Starring: Tom Holland, Michael Keaton and Robert Downey Jr.
Directed by: Jon Watts
Rated: PG-13
Running time: 2 hrs 13 mins
Sony Pictures

Stop the presses…they got it right!

Even though I’ve enjoyed the past film adventures of everybody’s favorite web-slinger (both the Tobey Maguire and Andrew Garfield versions) there was always something missing. This week I discovered that the missing ingredient was one Mr. Tom Holland. Like Sean Connery is to James Bond, Mr. Holland is the BEST Spider-man EVER!

We begin with a brief prologue, showing the aftermath of the destruction of STARK Tower. Handling the demolition and scrapping of the material is Adrian Toomes (Keaton), who has liquidated his savings to handle the job. Things get bad quickly when a mysterious government official (always great to see Tyne Daly) takes over the project, leaving Toomes and his men out of work. As they leave, the workers help themselves to some sure to be top-secret materials. More on this later.

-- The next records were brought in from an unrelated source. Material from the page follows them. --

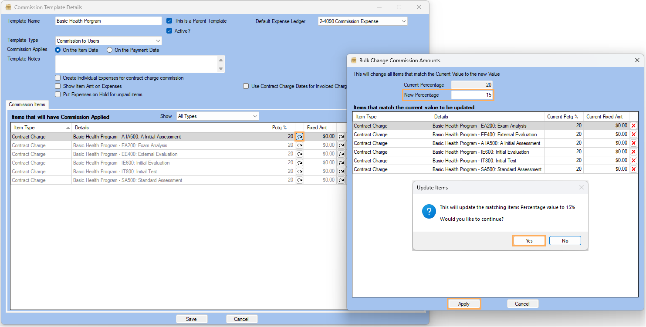Click bulk change icon beside A Initial Assessment percentage
The height and width of the screenshot is (327, 646).
[299, 137]
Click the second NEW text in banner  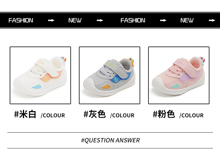click(x=187, y=20)
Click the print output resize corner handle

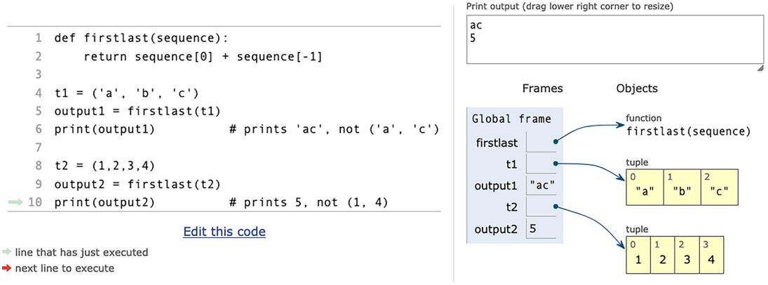(x=760, y=68)
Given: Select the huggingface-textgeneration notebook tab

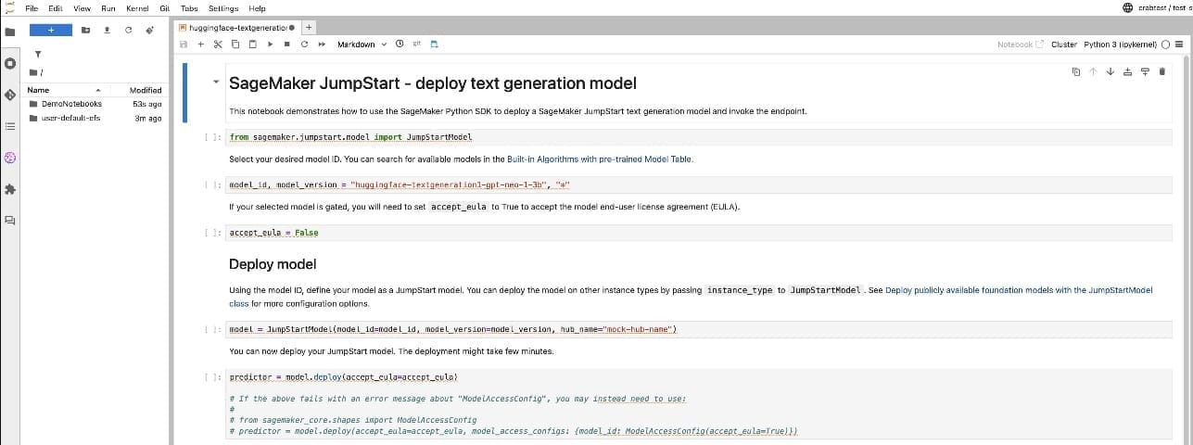Looking at the screenshot, I should click(x=232, y=28).
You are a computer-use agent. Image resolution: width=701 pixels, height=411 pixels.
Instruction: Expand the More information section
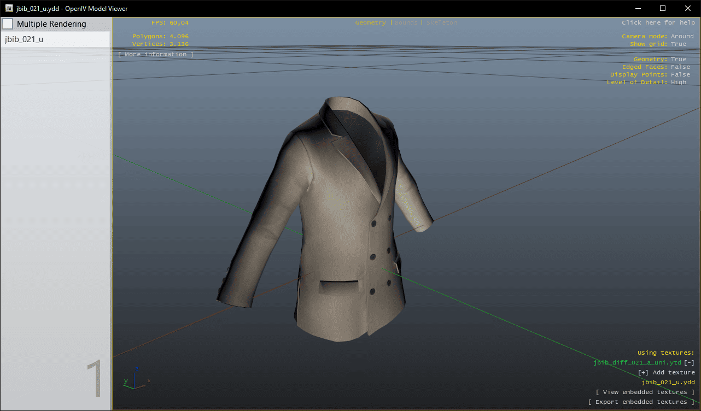[x=156, y=55]
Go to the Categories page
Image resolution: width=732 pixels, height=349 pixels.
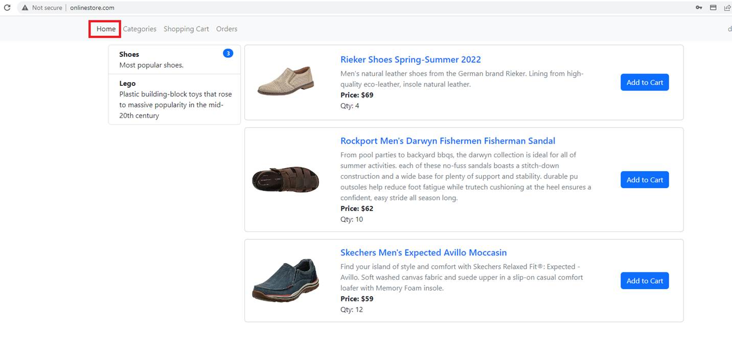click(140, 29)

Jump ahead eight years and we find ourselves in the middle of a video diary being kept by one Peter Parker, who has spent the summer “interning” for Tony Stark (Downey,Jr.) And by interning I mean he has been training to join Stark’s force of Avengers. We see footage from the last film, “Captain America: Civil War”. Remember “Hey, Underoos?”

The summer ends and Peter is back living with his Aunt May (Marisa Tomei) and dealing with high school bullies. Which is funny because Peter attends a school for gifted students. Yes, in a school of Nerds he is the nerdiest. And, best of all, he’s a KID!

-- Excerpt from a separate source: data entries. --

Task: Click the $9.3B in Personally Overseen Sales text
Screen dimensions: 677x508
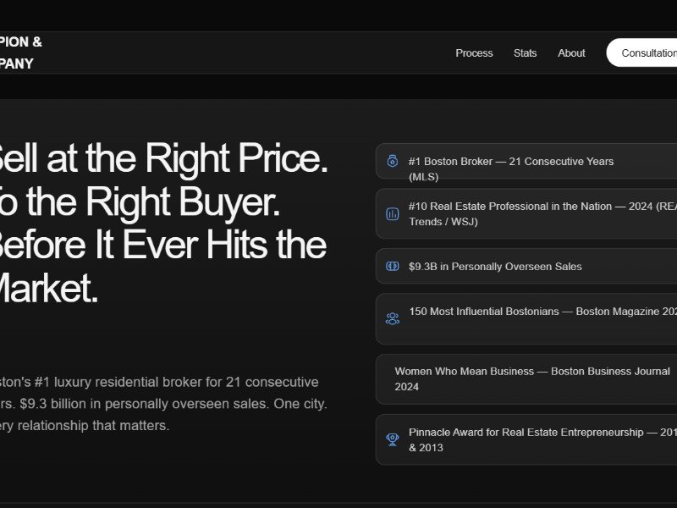Action: [495, 267]
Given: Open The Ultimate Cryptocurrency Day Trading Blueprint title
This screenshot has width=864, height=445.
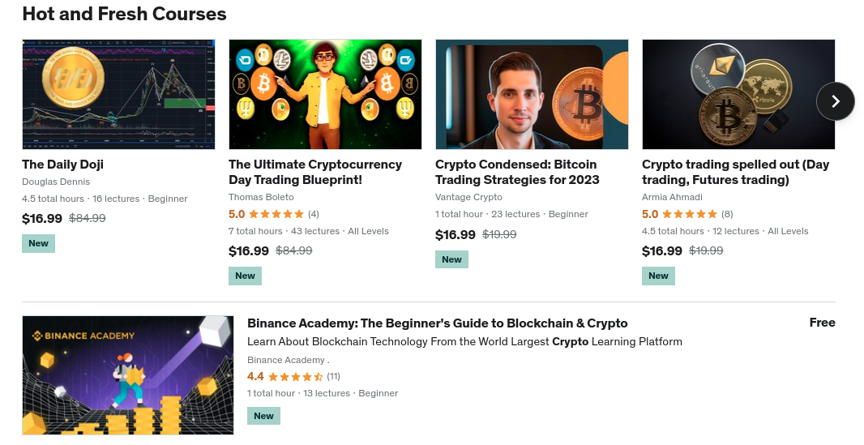Looking at the screenshot, I should (315, 172).
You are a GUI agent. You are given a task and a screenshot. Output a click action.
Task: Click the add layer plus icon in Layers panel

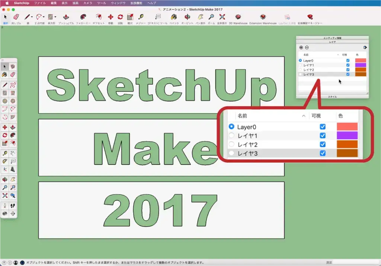[x=301, y=47]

Yes, the one thing that always detracted me from the other films is that Peter Parker was always too mature…even if he was supposed to be in his late teens. Here he is a fumbling 14-year-old dealing with changes…his own and with those around him. He’s got the wit, certainly a defense mechanism, and a cool suit, courtesy of Stark. And while Peter wants to branch out to big things, he is counseled to just play things slow…instead of tacking the big things just be “your friendly neighborhood Spider-man.”

The film rides on Holland’s slender shoulders and, to use an often-dropped cliché’, this is the role he was born to play. He gets help from Keaton, who shows up here as a different kind of Birdman. And Downey, Jr. is pure smirk as Tony Stark. And extra credit to young Jacob Batalon, who plays Peter’s seemingly only friend, Ned. When Ned learns Peter’s secret, he promises to keep it, in the hopes that one day he will be Peter’s “guy in the chair,” the person you always see in movies whispering into the hero’s earpiece.

A fine addition to the Marvel Movie Universe, “Spider-man: Homecoming” is one of the best in the series.